If a record holds a picture, leave the picture out; return everything else exactly.

RECORD EXCERPTS START

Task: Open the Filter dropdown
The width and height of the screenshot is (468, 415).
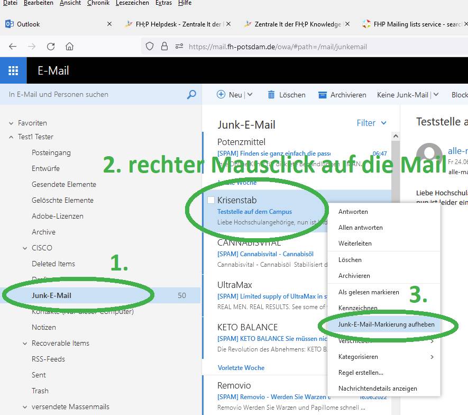Action: [371, 123]
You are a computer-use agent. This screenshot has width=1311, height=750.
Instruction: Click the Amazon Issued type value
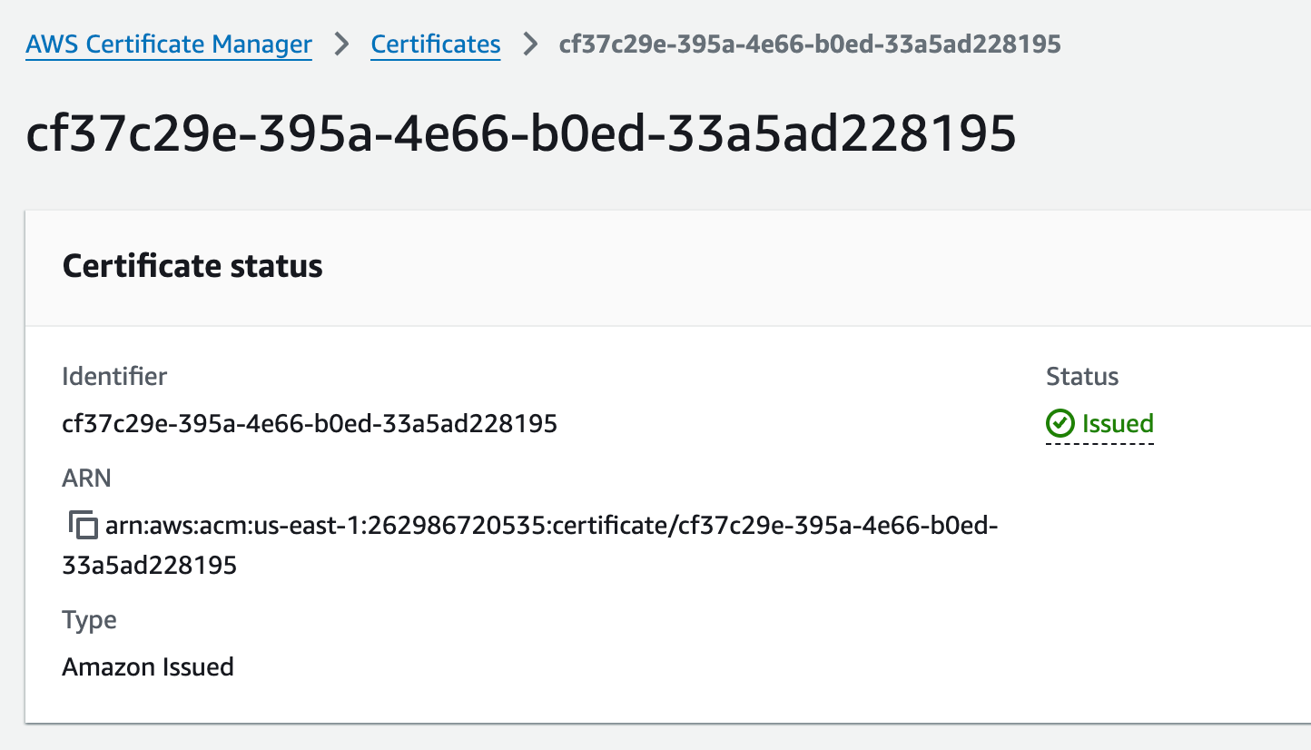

RECORD EXCERPTS END

### EXERCISE RESPONSE
Task: Open the Filter dropdown
The width and height of the screenshot is (468, 415).
Action: [371, 123]
You are a computer-use agent. This screenshot has width=1311, height=750.
Instruction: Click the Amazon Issued type value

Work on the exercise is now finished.